> **STATED EXERCISE**:
In the listing below, replace every "computer-use agent" with "GUI automation agent" and leave everything else unchanged.

**** SUPPLIED MATERIAL ****

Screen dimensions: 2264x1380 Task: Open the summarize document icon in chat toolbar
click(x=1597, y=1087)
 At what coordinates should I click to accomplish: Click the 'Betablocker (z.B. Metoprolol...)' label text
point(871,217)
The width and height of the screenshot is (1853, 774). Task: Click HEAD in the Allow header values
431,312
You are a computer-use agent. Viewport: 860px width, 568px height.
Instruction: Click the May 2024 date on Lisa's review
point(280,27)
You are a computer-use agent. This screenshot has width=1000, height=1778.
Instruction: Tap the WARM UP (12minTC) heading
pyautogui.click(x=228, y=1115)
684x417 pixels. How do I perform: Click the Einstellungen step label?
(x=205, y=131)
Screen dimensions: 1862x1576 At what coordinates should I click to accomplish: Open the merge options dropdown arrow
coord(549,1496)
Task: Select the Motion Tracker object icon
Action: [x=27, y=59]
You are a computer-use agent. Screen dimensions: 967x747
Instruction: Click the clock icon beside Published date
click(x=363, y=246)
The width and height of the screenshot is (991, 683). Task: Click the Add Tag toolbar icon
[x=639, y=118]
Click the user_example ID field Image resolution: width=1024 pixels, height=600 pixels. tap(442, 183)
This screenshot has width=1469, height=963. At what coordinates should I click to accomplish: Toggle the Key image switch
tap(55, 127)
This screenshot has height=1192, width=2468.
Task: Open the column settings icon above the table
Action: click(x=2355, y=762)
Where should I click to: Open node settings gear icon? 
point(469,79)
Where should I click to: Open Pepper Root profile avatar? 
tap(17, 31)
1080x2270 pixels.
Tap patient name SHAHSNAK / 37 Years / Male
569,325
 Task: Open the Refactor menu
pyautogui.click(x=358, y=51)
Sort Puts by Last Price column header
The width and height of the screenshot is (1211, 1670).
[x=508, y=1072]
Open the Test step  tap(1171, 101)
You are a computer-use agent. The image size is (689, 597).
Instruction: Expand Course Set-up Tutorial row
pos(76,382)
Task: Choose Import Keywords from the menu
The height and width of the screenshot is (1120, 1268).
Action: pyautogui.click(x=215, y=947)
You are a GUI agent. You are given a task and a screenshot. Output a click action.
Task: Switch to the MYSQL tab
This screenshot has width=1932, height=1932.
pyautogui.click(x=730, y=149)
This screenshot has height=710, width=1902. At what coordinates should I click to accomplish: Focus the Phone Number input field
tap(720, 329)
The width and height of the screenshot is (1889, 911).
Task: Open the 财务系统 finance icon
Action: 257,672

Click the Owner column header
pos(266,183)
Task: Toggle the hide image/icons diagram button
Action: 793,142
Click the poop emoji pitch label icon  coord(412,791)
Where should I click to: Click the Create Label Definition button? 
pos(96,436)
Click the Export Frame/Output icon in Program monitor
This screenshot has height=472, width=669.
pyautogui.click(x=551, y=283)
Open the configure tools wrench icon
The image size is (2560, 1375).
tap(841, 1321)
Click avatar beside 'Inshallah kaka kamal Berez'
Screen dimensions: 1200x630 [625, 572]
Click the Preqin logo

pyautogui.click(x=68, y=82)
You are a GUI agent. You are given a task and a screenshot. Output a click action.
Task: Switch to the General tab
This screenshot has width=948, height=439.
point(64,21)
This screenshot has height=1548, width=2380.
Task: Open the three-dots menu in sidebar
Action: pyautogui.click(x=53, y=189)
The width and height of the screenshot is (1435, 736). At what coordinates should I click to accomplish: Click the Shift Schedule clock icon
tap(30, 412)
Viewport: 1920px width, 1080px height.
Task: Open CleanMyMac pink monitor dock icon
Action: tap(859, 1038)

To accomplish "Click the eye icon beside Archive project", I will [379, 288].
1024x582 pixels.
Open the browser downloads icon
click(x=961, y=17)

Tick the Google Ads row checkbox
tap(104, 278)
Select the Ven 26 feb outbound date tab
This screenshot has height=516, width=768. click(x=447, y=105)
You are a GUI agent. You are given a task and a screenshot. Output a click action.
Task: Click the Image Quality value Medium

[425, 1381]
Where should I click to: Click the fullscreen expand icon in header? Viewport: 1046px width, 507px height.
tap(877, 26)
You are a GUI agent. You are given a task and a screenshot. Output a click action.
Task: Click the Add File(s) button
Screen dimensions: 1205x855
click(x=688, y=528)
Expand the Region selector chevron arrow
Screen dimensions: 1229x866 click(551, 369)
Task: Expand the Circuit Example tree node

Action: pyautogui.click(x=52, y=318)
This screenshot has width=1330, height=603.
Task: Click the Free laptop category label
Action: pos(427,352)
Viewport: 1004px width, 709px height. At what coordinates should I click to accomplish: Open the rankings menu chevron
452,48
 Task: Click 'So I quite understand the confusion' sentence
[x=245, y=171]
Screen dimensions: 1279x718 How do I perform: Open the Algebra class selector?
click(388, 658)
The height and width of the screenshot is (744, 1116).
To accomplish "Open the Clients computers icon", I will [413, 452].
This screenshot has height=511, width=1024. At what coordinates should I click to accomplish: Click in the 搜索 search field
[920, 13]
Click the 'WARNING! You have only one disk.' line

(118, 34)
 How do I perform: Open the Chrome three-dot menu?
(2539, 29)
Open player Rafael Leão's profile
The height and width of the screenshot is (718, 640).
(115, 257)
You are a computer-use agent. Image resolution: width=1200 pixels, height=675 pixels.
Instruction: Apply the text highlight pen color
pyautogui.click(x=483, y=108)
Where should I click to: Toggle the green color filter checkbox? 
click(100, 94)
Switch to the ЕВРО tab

****

> **SOLUTION FOR THIS TASK**:
Screen dimensions: 2264x1380 Task: Open the summarize document icon in chat toolbar
click(x=1597, y=1087)
 At what coordinates should I click to accomplish: Click the 'Betablocker (z.B. Metoprolol...)' label text
point(871,217)
The width and height of the screenshot is (1853, 774). Task: Click HEAD in the Allow header values
431,312
You are a GUI automation agent. Viewport: 860px width, 568px height.
Instruction: Click the May 2024 date on Lisa's review
point(280,27)
You are a GUI automation agent. This screenshot has width=1000, height=1778.
Instruction: Tap the WARM UP (12minTC) heading
pyautogui.click(x=228, y=1115)
684x417 pixels. How do I perform: Click the Einstellungen step label?
(x=205, y=131)
Screen dimensions: 1862x1576 At what coordinates should I click to accomplish: Open the merge options dropdown arrow
coord(549,1496)
Task: Select the Motion Tracker object icon
Action: [x=27, y=59]
You are a GUI automation agent. Screen dimensions: 967x747
Instruction: Click the clock icon beside Published date
click(x=363, y=246)
The width and height of the screenshot is (991, 683). Task: Click the Add Tag toolbar icon
[x=639, y=118]
Click the user_example ID field Image resolution: width=1024 pixels, height=600 pixels. tap(442, 183)
This screenshot has width=1469, height=963. At what coordinates should I click to accomplish: Toggle the Key image switch
tap(55, 127)
This screenshot has height=1192, width=2468.
Task: Open the column settings icon above the table
Action: click(x=2355, y=762)
Where should I click to: Open node settings gear icon? 
point(469,79)
Where should I click to: Open Pepper Root profile avatar? 
tap(17, 31)
1080x2270 pixels.
Tap patient name SHAHSNAK / 37 Years / Male
569,325
 Task: Open the Refactor menu
pyautogui.click(x=358, y=51)
Sort Puts by Last Price column header
The width and height of the screenshot is (1211, 1670).
[x=508, y=1072]
Open the Test step  tap(1171, 101)
You are a GUI automation agent. The image size is (689, 597).
Instruction: Expand Course Set-up Tutorial row
pos(76,382)
Task: Choose Import Keywords from the menu
The height and width of the screenshot is (1120, 1268).
Action: pyautogui.click(x=215, y=947)
You are a GUI agent. You are given a task and a screenshot. Output a click action.
Task: Switch to the MYSQL tab
This screenshot has width=1932, height=1932.
pyautogui.click(x=730, y=149)
This screenshot has height=710, width=1902. At what coordinates should I click to accomplish: Focus the Phone Number input field
tap(720, 329)
The width and height of the screenshot is (1889, 911).
Task: Open the 财务系统 finance icon
Action: 257,672

Click the Owner column header
pos(266,183)
Task: Toggle the hide image/icons diagram button
Action: 793,142
Click the poop emoji pitch label icon  coord(412,791)
Where should I click to: Click the Create Label Definition button? 
pos(96,436)
Click the Export Frame/Output icon in Program monitor
This screenshot has height=472, width=669.
pyautogui.click(x=551, y=283)
Open the configure tools wrench icon
The image size is (2560, 1375).
tap(841, 1321)
Click avatar beside 'Inshallah kaka kamal Berez'
Screen dimensions: 1200x630 [625, 572]
Click the Preqin logo

pyautogui.click(x=68, y=82)
You are a GUI agent. You are given a task and a screenshot. Output a click action.
Task: Switch to the General tab
This screenshot has width=948, height=439.
point(64,21)
This screenshot has height=1548, width=2380.
Task: Open the three-dots menu in sidebar
Action: pyautogui.click(x=53, y=189)
The width and height of the screenshot is (1435, 736). At what coordinates should I click to accomplish: Click the Shift Schedule clock icon
tap(30, 412)
Viewport: 1920px width, 1080px height.
Task: Open CleanMyMac pink monitor dock icon
Action: tap(859, 1038)

To accomplish "Click the eye icon beside Archive project", I will [379, 288].
1024x582 pixels.
Open the browser downloads icon
click(x=961, y=17)

Tick the Google Ads row checkbox
tap(104, 278)
Select the Ven 26 feb outbound date tab
This screenshot has height=516, width=768. click(x=447, y=105)
You are a GUI agent. You are given a task and a screenshot. Output a click action.
Task: Click the Image Quality value Medium

[425, 1381]
Where should I click to: Click the fullscreen expand icon in header? Viewport: 1046px width, 507px height.
tap(877, 26)
You are a GUI agent. You are given a task and a screenshot. Output a click action.
Task: Click the Add File(s) button
Screen dimensions: 1205x855
click(x=688, y=528)
Expand the Region selector chevron arrow
Screen dimensions: 1229x866 click(551, 369)
Task: Expand the Circuit Example tree node

Action: pyautogui.click(x=52, y=318)
This screenshot has width=1330, height=603.
Task: Click the Free laptop category label
Action: pos(427,352)
Viewport: 1004px width, 709px height. At what coordinates should I click to accomplish: Open the rankings menu chevron
452,48
 Task: Click 'So I quite understand the confusion' sentence
[x=245, y=171]
Screen dimensions: 1279x718 How do I perform: Open the Algebra class selector?
click(388, 658)
The height and width of the screenshot is (744, 1116).
To accomplish "Open the Clients computers icon", I will [413, 452].
This screenshot has height=511, width=1024. At what coordinates should I click to accomplish: Click in the 搜索 search field
[920, 13]
Click the 'WARNING! You have only one disk.' line

(118, 34)
 How do I perform: Open the Chrome three-dot menu?
(2539, 29)
Open player Rafael Leão's profile
The height and width of the screenshot is (718, 640).
(115, 257)
You are a GUI automation agent. Image resolution: width=1200 pixels, height=675 pixels.
Instruction: Apply the text highlight pen color
pyautogui.click(x=483, y=108)
Where should I click to: Toggle the green color filter checkbox? 
click(100, 94)
Switch to the ЕВРО tab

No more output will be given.